• _TASK MATERIAL_
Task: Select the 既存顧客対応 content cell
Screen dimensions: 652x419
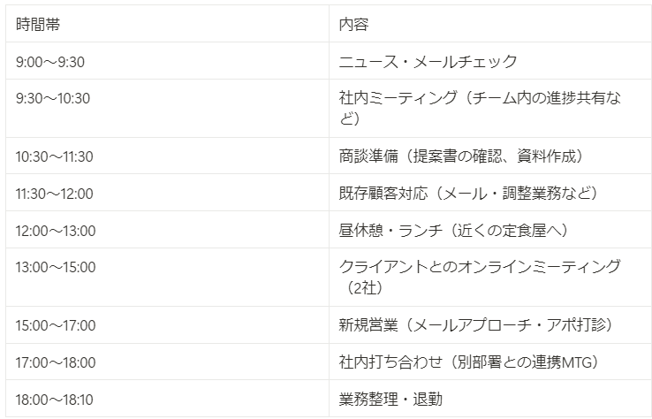Action: tap(490, 193)
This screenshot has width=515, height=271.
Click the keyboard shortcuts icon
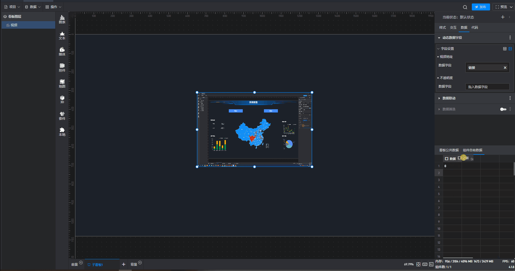coord(425,264)
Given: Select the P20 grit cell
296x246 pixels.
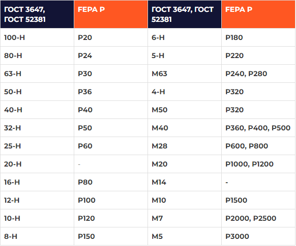Looking at the screenshot, I should click(x=85, y=38).
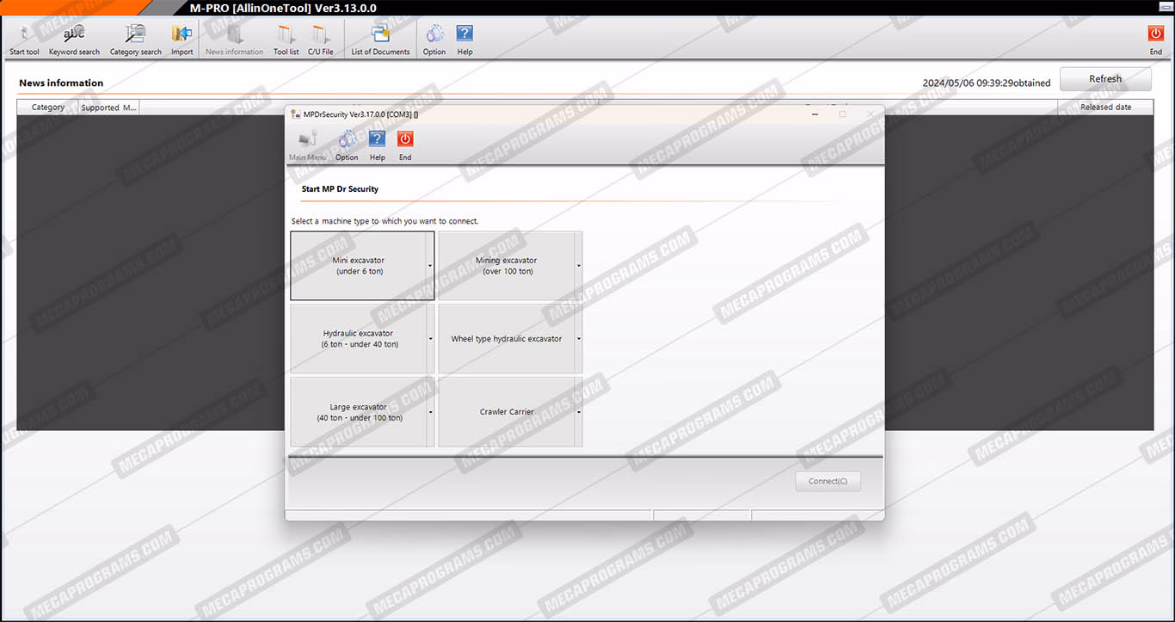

• _EXERCISE BRIEF_
For this exercise, please reproduce the records above exactly and drop the images.

• _EXERCISE RESPONSE_
Task: Select the 既存顧客対応 content cell
Screen dimensions: 652x419
Action: tap(490, 193)
This screenshot has width=515, height=271.
Click the keyboard shortcuts icon
coord(425,264)
Given: Select the P20 grit cell
296x246 pixels.
Looking at the screenshot, I should click(x=85, y=38).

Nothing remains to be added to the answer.